- Promotional image
- Born: Russell Louis Metty September 20, 1906 Los Angeles, California, U.S.
- Died: April 28, 1978 (aged 71) Los Angeles, California, U.S.
- Occupation: Cinematographer
- Awards: See below

= Russell Metty =

American cinematographer (1906-1978)

Russell Louis Metty, ASC (September 20, 1906 – April 28, 1978) was an American cinematographer. Described by Charlton Heston as “unquestionably one of the great cameramen,” he worked on over 170 film and television productions between 1934 and 1977, and was noted for his versatility across many different genres and styles.

Metty was best known for his collaborations with directors Douglas Sirk, with whom he worked on in 11 films, and Orson Welles. He won the Academy Award for Best Cinematography (Color) for his work on Stanley Kubrick’s 1960 film Spartacus, with a second nomination for the musical Flower Drum Song (1961).

== Early life ==
Metty was born and raised in Los Angeles, California, to George Andrew Metty and Ida Blanche Campbell. His career began around 1925 as an assistant with Standard Film Laboratory, then was hired by Paramount Pictures to work in the camera department. He left for RKO in 1929.

==Career==
His first film as cinematographer was the 1934 Richard Dix Western West of the Pecos.

Metty became a regular cameraman at Universal. He became known for his versatility across different genres and styles, both in black-and-white and color photography. He was a collaborator of Orson Welles during the 1940s. He was the pre-production test photographer for Citizen Kane, shot additional scenes for The Magnificent Ambersons, and was the main director of photography for The Stranger and Touch of Evil.

Pixel coordinate grounding data:
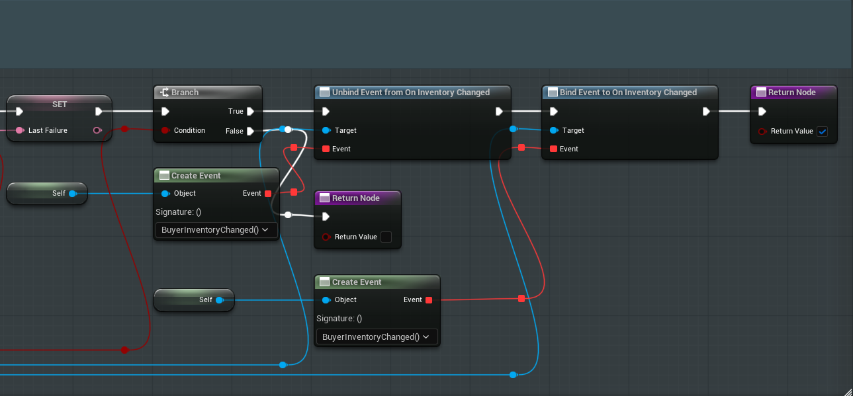Click the output pin of the upper Self node
This screenshot has width=853, height=396.
(x=72, y=193)
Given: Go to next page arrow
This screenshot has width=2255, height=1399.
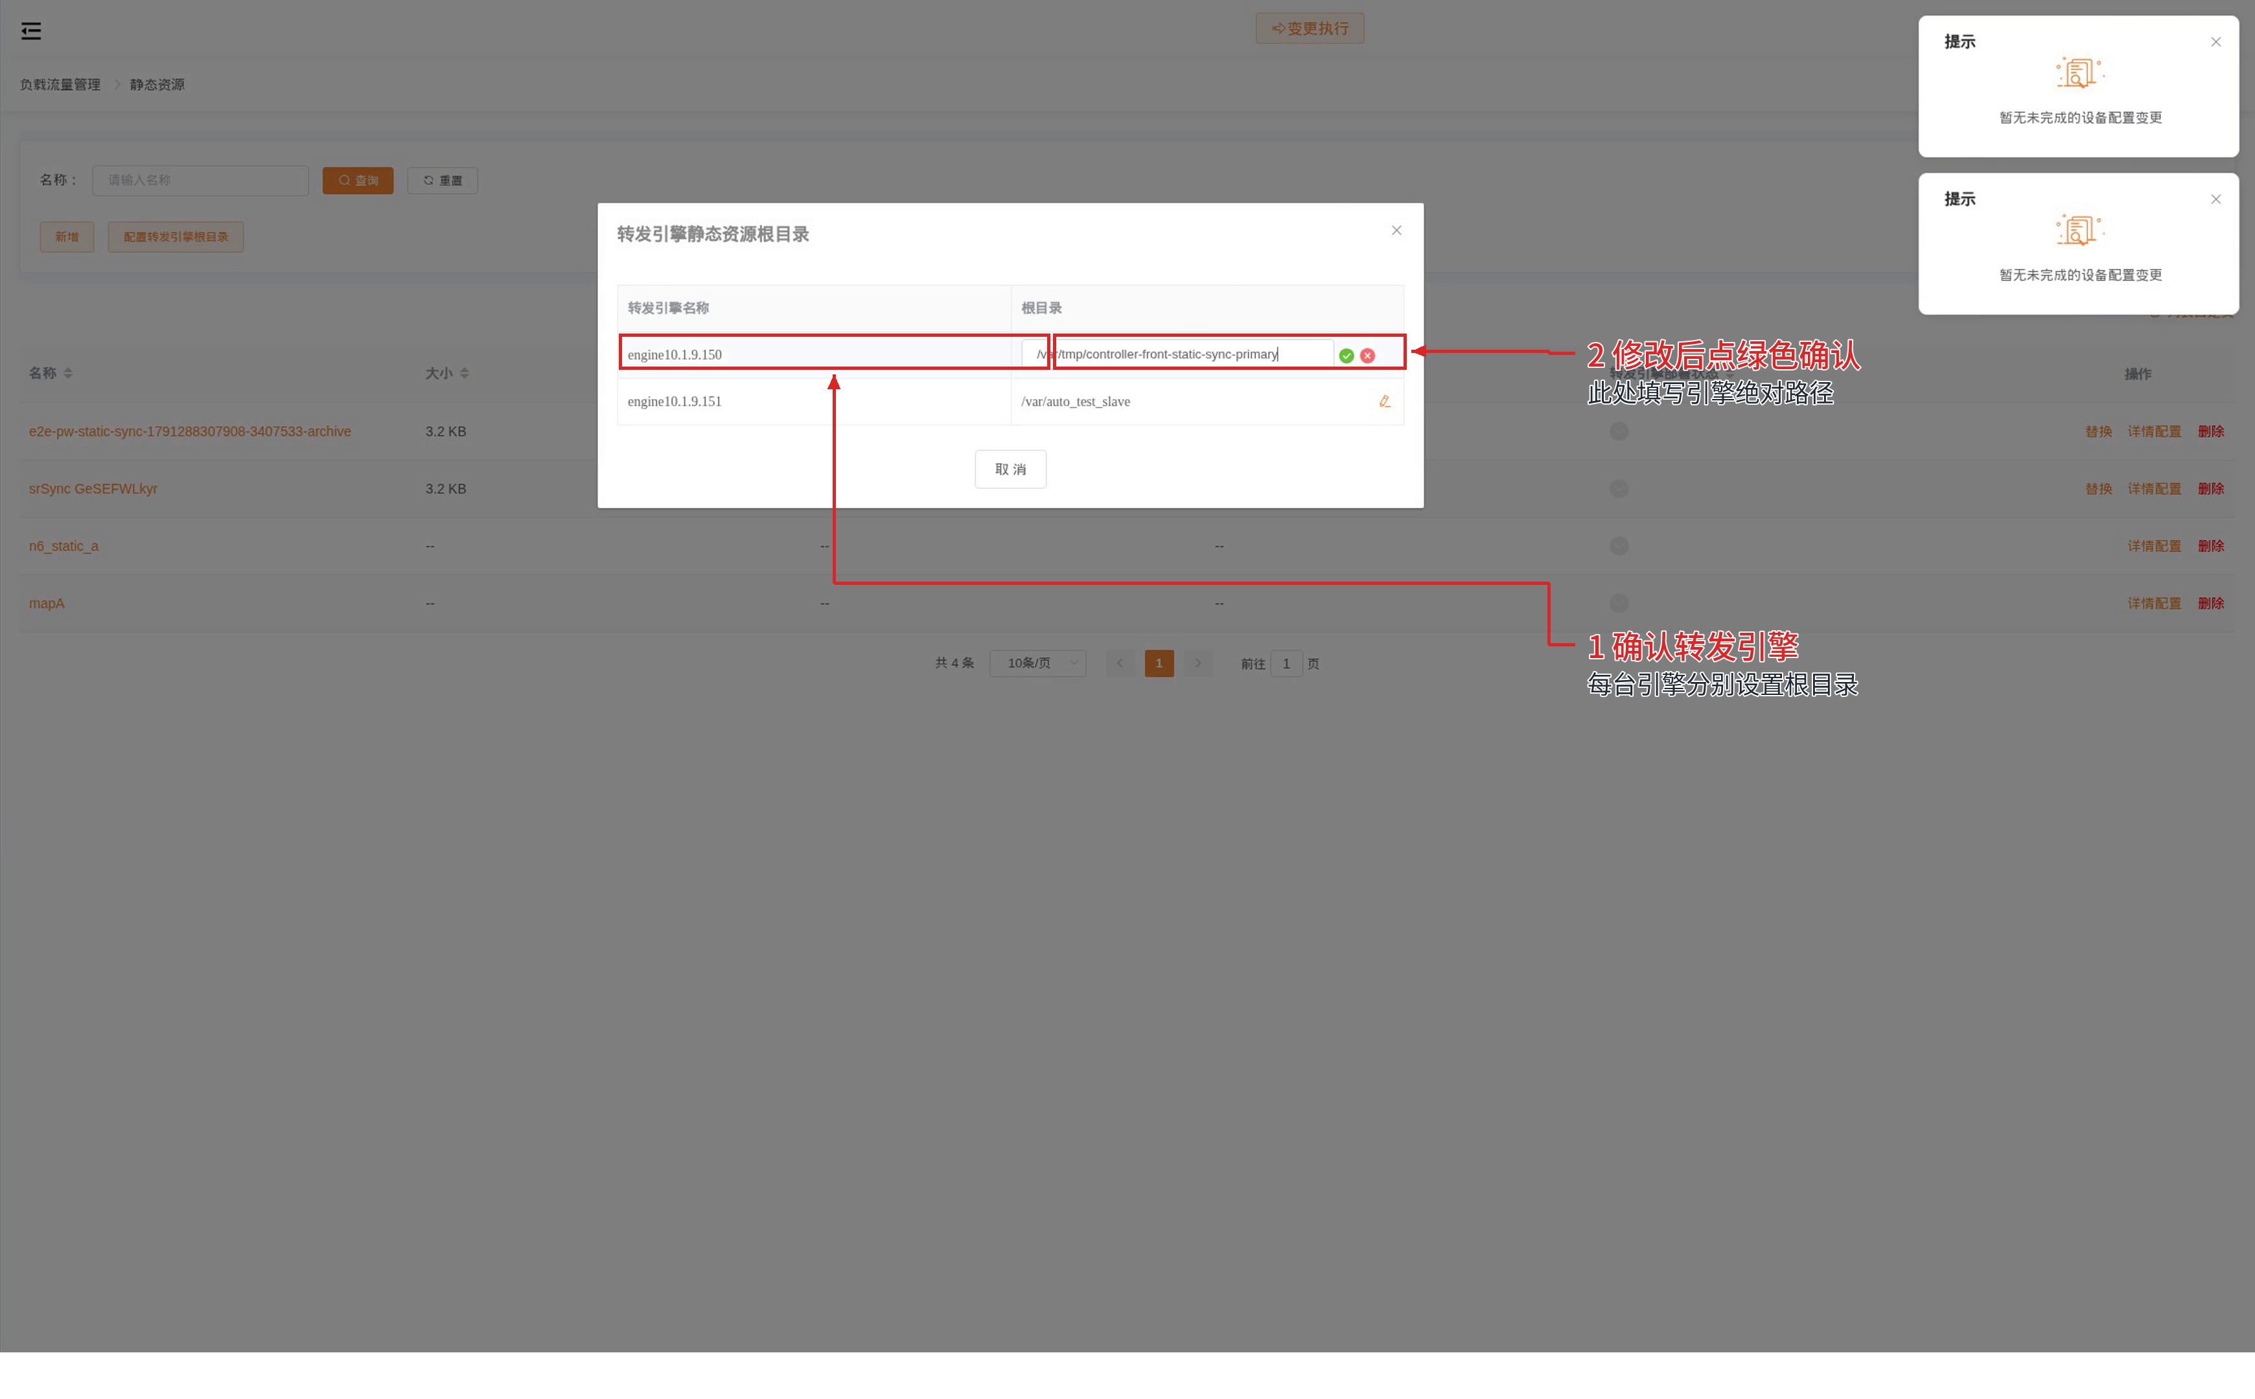Looking at the screenshot, I should [x=1197, y=663].
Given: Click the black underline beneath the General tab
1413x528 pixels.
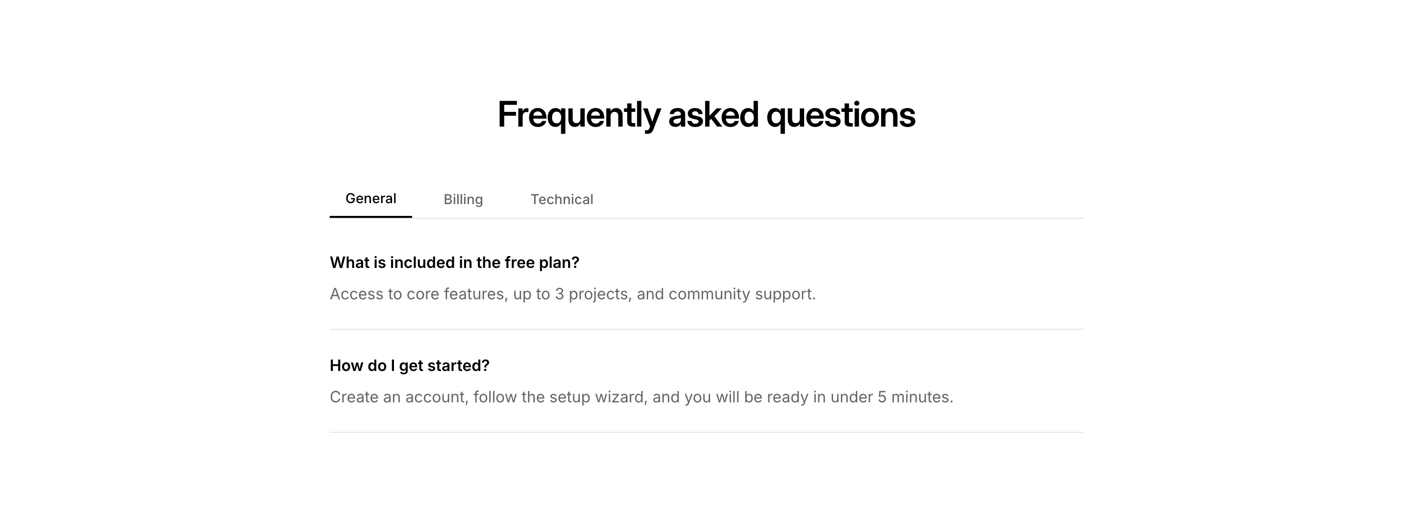Looking at the screenshot, I should click(x=370, y=217).
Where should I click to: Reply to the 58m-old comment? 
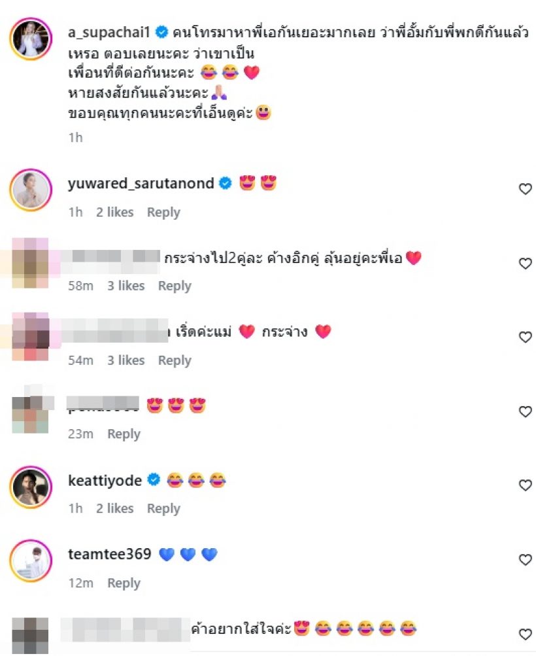tap(175, 286)
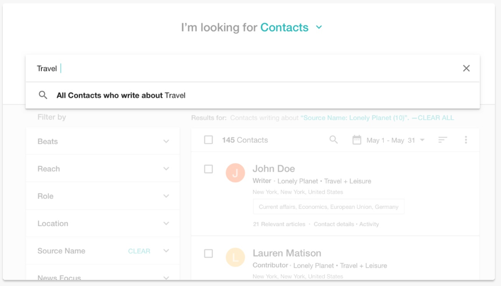
Task: Check the box next to John Doe
Action: (x=209, y=169)
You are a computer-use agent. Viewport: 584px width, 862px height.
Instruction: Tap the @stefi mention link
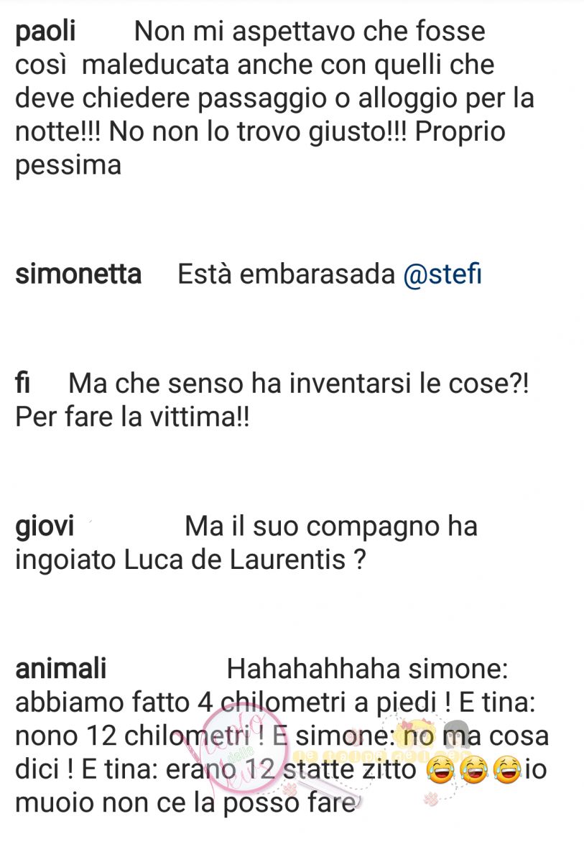pos(443,274)
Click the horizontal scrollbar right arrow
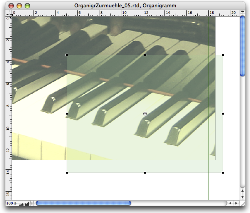Screen dimensions: 250x213 click(236, 203)
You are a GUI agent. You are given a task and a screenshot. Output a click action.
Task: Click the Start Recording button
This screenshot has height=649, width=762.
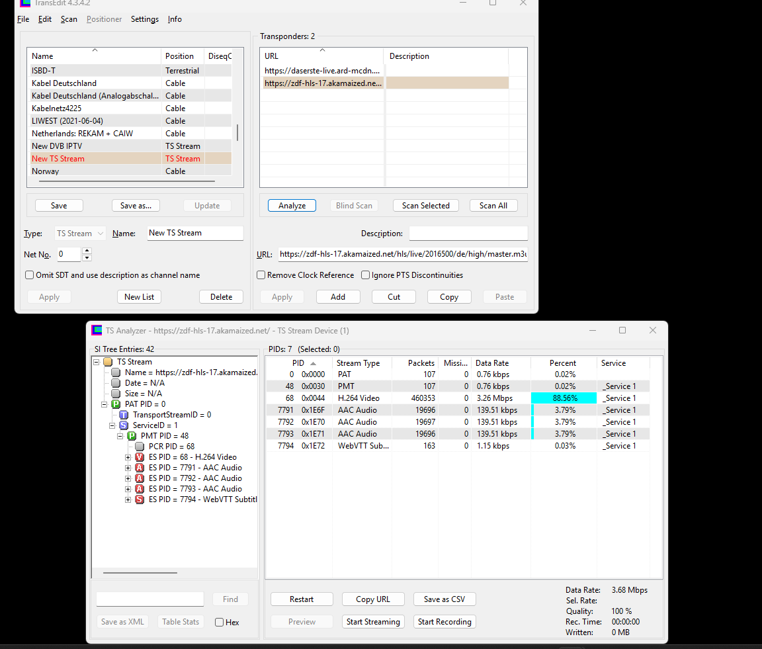click(445, 622)
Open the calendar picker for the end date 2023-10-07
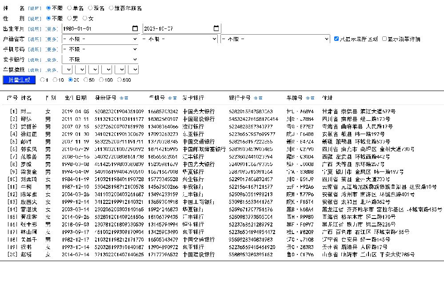The width and height of the screenshot is (444, 282). pyautogui.click(x=216, y=28)
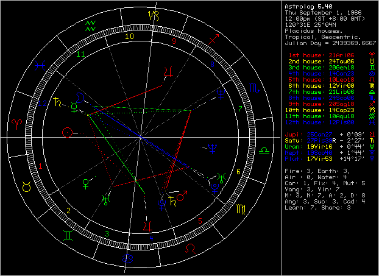Select the Moon crescent symbol inside the chart
The height and width of the screenshot is (276, 379).
pos(80,96)
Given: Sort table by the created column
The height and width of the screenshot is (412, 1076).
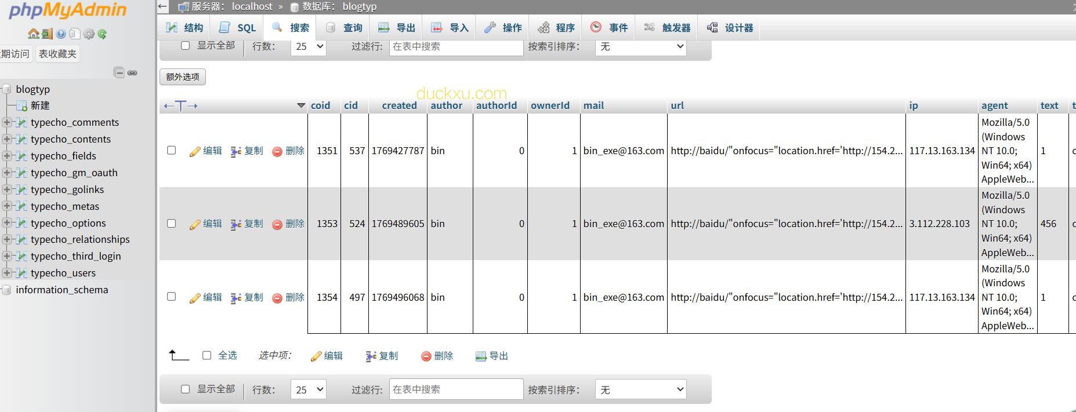Looking at the screenshot, I should 399,105.
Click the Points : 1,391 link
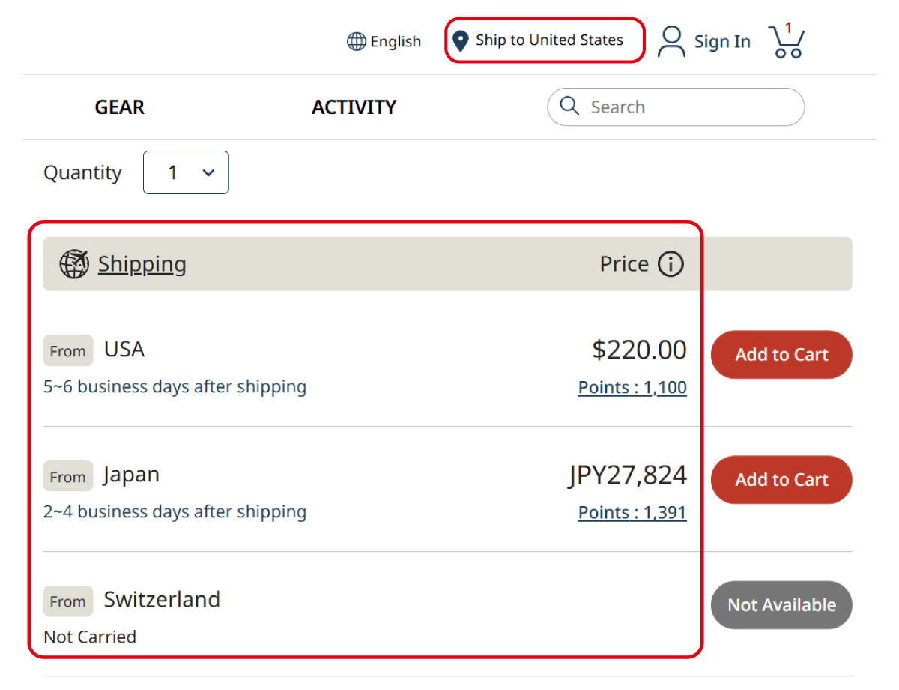 coord(632,513)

*Exercise requirements*.
1. According to the Russell Metty biography, what was his first film as cinematographer?
2. Continue the Russell Metty biography from its final sentence.

*Task responses*.
1. His first film as cinematographer was the 1934 Richard Dix Western West of the Pecos.

2.
Beginning with 1952’s Against All Flags, Metty began a long collaboration with director Douglas Sirk. He shot a total of 11 films for Sirk, becoming known for his lush Technicolor palettes.

He won an Academy Award for Best Cinematography (Color) for his work on Stanley Kubrick's Spartacus (1960), although his duties on that project had been largely superseded by its director during production. He received a second Oscar nomination for the musical Flower Drum Song (1961).

He also worked with notable directors like Dorothy Arzner, Edward Dmytryk, William A. Wellman, Raoul Walsh, Norman Jewison, King Vidor, John Huston (The Misfits, 1961), Franklin J. Schaffner (The War Lord, 1965), and George Roy Hill (Thoroughly Modern Millie, 1967).

Later in his career, Metty worked mainly on television, earning Primetime Emmy nominations for The Waltons and Tribes. He shot the first five episodes of Columbo and the miniseries Rich Man, Poor Man. One of his last film credits was shooting test footage for Martin Scorsese's Alice Doesn't Live Here Anymore (1974).

== Personal life ==
Metty was married to actress Edith Haskins, with whom he had two children. After their divorce, he married Glenna Lee (née Rice), and they had a daughter, Andrea (b. 1969).

=== Death ===
A longtime resident of the Canoga Park neighborhood of Los Angeles, Metty died there in 1978, five years after his second wife.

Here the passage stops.